Where does conflict happen in the association world?
It can occur between boss and direct report where one feels that the other has withheld information or has failed to meet expectations. It also can happen between staff and committee or chapter leaders where one feels unappreciated or that the other is not contributing in the way they should, or between a board member and the CEO, because there are differing understandings of each other's roles.
How should supervisors address conflict?
The first step is to recognize that it's happening. You may notice some destructive or passive behaviors that accompany conflict (for example, arguing, anger, ignoring).
Next, you want to slow down the situation.
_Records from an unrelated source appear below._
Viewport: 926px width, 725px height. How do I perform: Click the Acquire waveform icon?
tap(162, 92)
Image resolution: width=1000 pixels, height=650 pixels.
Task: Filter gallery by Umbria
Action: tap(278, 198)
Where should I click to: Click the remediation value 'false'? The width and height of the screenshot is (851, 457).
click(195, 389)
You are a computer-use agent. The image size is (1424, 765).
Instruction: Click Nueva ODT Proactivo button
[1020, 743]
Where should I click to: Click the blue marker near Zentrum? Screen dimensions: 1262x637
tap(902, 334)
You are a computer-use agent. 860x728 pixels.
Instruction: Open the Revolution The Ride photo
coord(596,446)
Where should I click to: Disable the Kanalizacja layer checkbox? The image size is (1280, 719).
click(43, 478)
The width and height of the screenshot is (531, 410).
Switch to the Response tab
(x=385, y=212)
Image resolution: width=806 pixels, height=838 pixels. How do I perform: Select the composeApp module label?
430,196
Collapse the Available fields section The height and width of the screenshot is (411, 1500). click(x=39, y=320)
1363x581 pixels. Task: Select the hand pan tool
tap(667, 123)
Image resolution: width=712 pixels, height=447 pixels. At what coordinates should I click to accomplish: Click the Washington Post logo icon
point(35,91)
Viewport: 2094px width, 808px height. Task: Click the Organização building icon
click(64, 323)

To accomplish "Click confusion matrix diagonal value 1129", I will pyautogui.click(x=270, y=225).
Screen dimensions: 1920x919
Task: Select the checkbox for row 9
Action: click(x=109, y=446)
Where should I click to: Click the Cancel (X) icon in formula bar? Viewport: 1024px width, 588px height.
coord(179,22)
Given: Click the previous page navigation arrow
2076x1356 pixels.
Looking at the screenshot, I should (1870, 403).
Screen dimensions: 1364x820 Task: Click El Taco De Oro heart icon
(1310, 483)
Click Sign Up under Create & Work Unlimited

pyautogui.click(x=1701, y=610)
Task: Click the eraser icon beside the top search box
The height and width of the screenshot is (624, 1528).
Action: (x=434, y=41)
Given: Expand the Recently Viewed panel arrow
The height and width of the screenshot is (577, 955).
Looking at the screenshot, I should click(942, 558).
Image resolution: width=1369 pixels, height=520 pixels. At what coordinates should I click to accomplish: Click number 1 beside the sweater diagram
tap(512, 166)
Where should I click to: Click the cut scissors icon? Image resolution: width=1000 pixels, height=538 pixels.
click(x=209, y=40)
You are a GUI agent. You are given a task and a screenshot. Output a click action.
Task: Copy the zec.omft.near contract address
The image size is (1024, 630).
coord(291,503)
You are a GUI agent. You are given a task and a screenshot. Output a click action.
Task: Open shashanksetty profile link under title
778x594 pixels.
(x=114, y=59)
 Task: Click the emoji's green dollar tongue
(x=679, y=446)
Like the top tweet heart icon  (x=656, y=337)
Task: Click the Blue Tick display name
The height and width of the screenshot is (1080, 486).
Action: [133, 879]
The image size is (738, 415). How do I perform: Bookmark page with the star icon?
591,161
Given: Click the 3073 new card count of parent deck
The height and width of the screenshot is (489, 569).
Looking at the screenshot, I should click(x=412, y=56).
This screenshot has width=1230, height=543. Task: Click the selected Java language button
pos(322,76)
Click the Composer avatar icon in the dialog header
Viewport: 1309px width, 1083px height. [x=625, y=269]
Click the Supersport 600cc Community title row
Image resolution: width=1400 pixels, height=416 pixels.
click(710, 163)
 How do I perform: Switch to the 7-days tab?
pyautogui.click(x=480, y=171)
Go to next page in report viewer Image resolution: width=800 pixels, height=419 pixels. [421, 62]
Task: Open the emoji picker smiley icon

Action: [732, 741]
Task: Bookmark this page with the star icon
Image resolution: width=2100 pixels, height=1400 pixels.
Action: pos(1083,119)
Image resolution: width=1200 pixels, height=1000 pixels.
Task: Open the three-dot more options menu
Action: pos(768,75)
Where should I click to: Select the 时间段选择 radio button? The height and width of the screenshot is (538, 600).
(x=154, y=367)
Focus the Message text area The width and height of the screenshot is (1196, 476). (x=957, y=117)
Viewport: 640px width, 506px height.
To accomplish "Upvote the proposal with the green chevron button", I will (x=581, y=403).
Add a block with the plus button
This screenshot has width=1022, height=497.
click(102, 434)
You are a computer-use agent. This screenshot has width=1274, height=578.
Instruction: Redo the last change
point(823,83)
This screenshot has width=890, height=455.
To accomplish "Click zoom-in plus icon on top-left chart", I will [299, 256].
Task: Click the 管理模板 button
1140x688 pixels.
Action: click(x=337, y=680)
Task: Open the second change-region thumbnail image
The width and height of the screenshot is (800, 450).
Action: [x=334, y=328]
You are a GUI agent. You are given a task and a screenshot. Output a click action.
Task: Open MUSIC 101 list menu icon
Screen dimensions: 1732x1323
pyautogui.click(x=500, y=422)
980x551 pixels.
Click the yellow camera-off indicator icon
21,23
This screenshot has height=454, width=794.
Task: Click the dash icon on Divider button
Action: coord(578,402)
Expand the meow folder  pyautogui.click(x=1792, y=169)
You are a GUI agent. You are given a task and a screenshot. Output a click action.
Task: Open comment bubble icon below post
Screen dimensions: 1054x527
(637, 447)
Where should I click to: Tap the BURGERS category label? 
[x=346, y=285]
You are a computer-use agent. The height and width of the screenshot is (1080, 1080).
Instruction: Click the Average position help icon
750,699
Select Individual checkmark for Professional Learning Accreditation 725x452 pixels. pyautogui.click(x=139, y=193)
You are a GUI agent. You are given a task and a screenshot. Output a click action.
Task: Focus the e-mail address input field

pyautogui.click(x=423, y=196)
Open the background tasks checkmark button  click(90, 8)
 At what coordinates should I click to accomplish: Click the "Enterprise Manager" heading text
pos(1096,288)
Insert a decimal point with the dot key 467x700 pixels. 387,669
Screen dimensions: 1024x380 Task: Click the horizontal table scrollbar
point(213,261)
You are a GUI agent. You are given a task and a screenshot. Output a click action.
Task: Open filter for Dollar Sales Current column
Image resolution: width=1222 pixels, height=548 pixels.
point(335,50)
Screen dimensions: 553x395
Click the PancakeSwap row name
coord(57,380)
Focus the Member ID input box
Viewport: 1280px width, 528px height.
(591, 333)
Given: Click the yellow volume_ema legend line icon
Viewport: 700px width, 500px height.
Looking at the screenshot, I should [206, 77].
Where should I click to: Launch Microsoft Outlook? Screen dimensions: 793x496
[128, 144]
Talk to those involved separately, not to solve the problem but to have them express the situation as they see it. If they're stuck, offer to bring them together to look at different ways of moving forward. Often this can be enough.
To address conflict before it happens, supervisors can have teams take an assessment to help each person recognize his or her own hot buttons and responses that are both constructive and destructive. Forewarned is forearmed. And this personal awareness can help people choose a more productive response when those inevitable conflicts arise.
Can conflict be healthy or beneficial?
Yes, especially when innovation, creativity, and new ideas or new approaches emerge. Conflict also provides an opportunity for growth. The ability to respond effectively to challenging situations is often the growing edge for leaders in organizations. And creating a conflict-competent organization can uncover many riches that get hidden and locked away when conflict is perceived to be a negative force.